Dive Brief:
- For the first quarter of 2015, Pfizer, Merck, and Bristol-Myers Squibb reported higher-than-expected revenues. But overall net profits were negatively affected by the impact of the strong dollar.
- BMS's Q1 profits were up 6% mainly due to the effect of their cancer immunotherapies, Yervoy and Opdivo.
- Pfizer's net profit increased from $2.33 billion in Q1 2014, to $2.38 billion in Q1 2015. However, with 60% of its business coming from sales outside of the U.S., the company has cut its full-year expectations to $44 to $46 billion, from $44.5 to $46.5 billion.
Dive Insight:
For all three companies, having a strong product franchise bolstered gross revenues and net earnings, despite external factors, such as currency changes. For Merck, the impact of increased Januvia sales were uplifting, while it is expecting even better sales going forward based on a positive report showing that Januvia is not associated with increased CVD risk. In addition, Merck expects strong sales based on the strength of Singulair and Keytruda.
For Pfizer, its vaccines and cancer medications were a source of strength, but the this company felt the impact of the strong dollar more than most.

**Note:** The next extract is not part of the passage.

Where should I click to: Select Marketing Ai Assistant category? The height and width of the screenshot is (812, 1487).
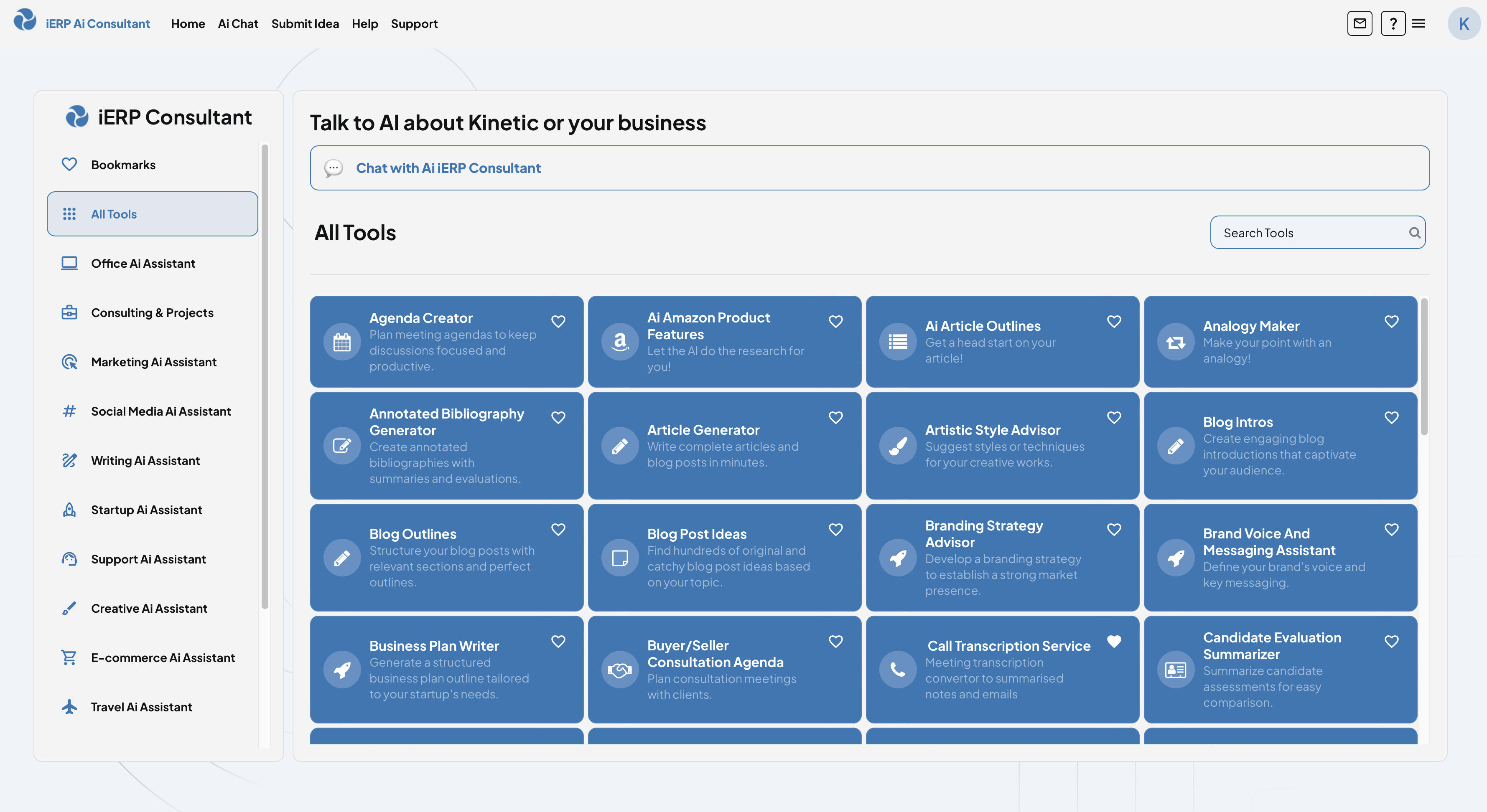pyautogui.click(x=153, y=362)
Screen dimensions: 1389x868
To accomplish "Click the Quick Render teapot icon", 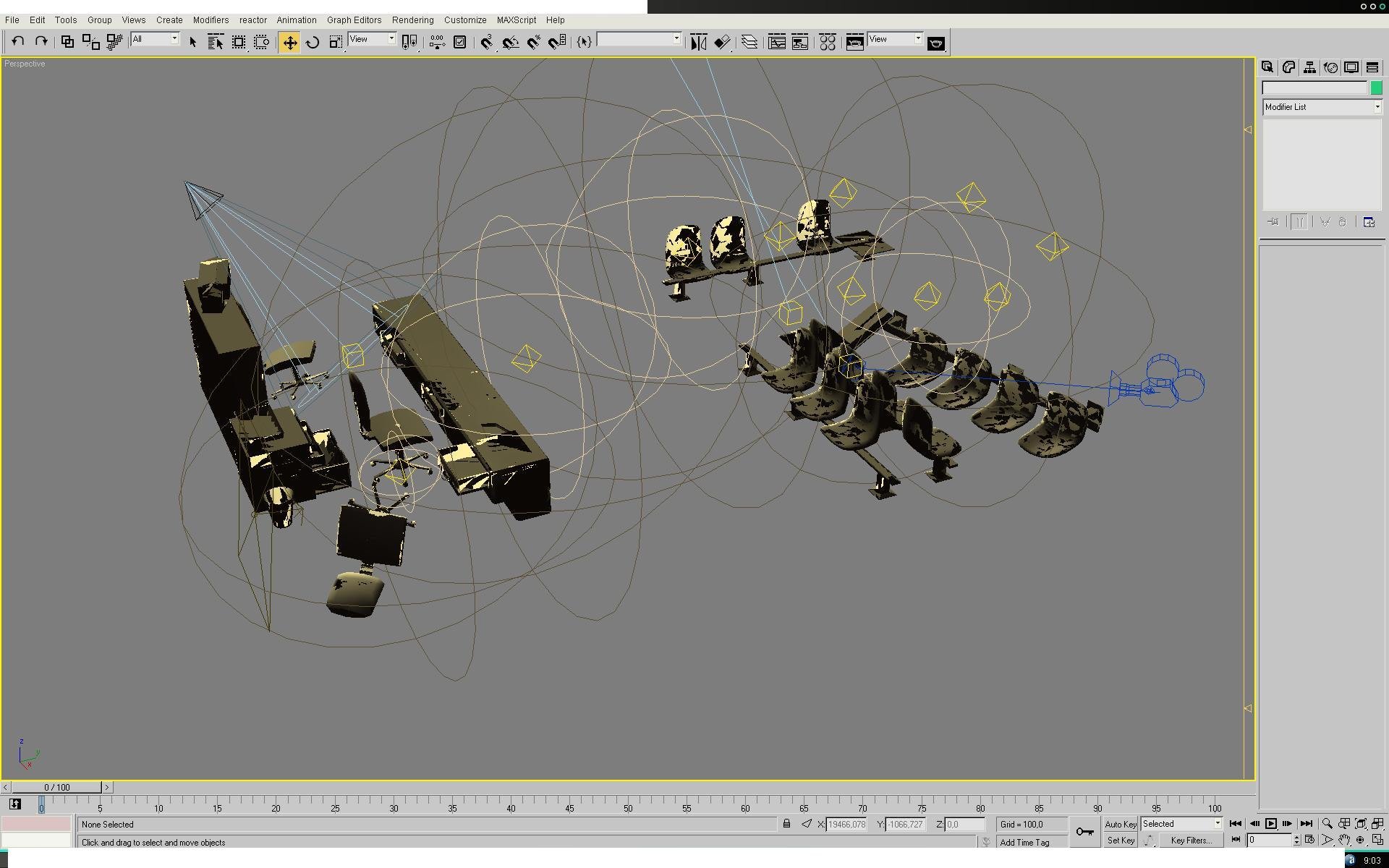I will (x=935, y=43).
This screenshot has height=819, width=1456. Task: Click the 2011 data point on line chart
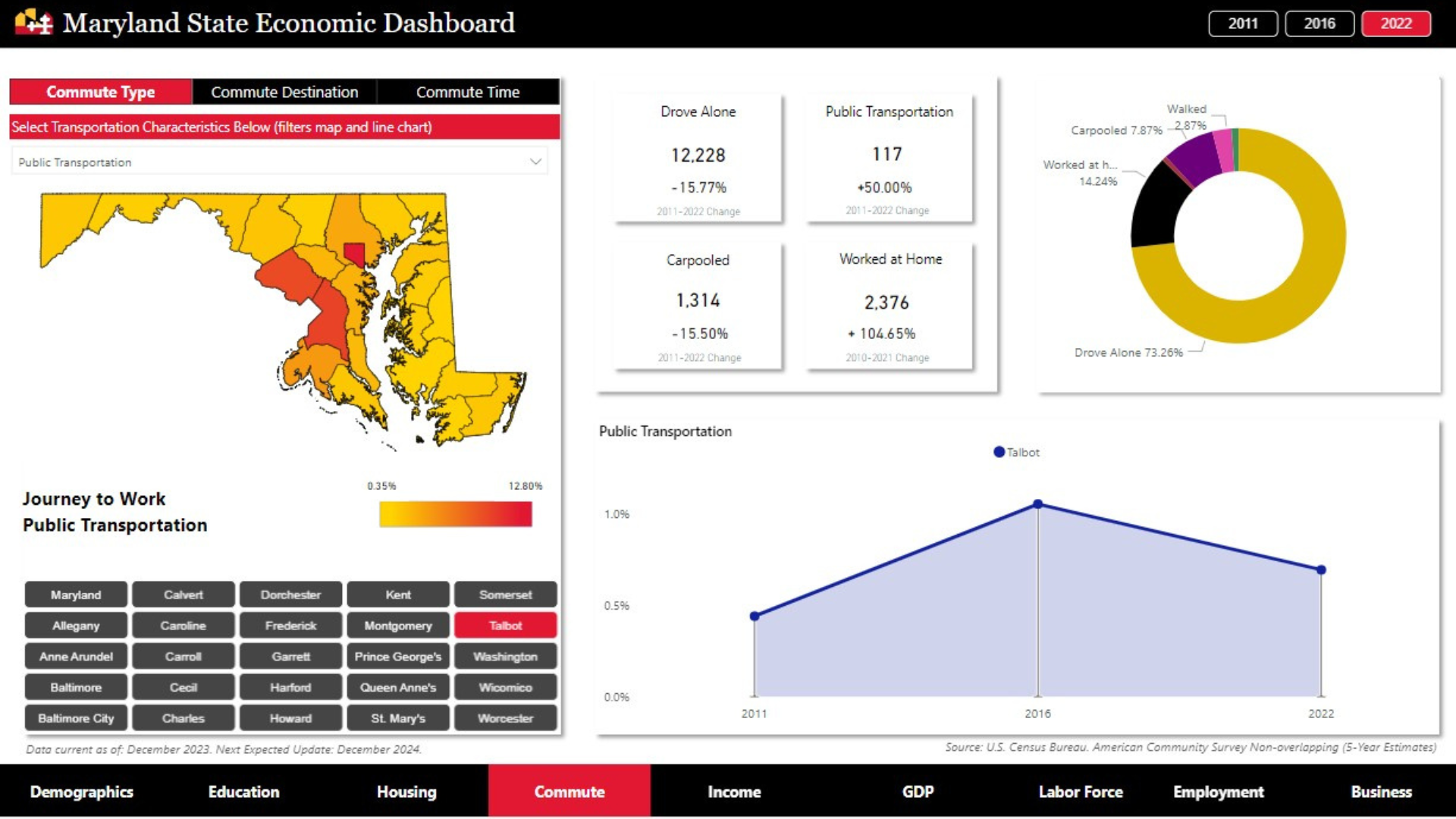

During the first quarter, the dollar gained 9% against several major currencies, after a year-long gain of 13% in 2014. Fortunately, Pfizer has the muscle to continue to grow profits despite strong currency shifts, but expectations have been lowered.
Now that currency is such an important factor, companies are focusing on reporting sales and earnings both with and without the impact of currency-related factors.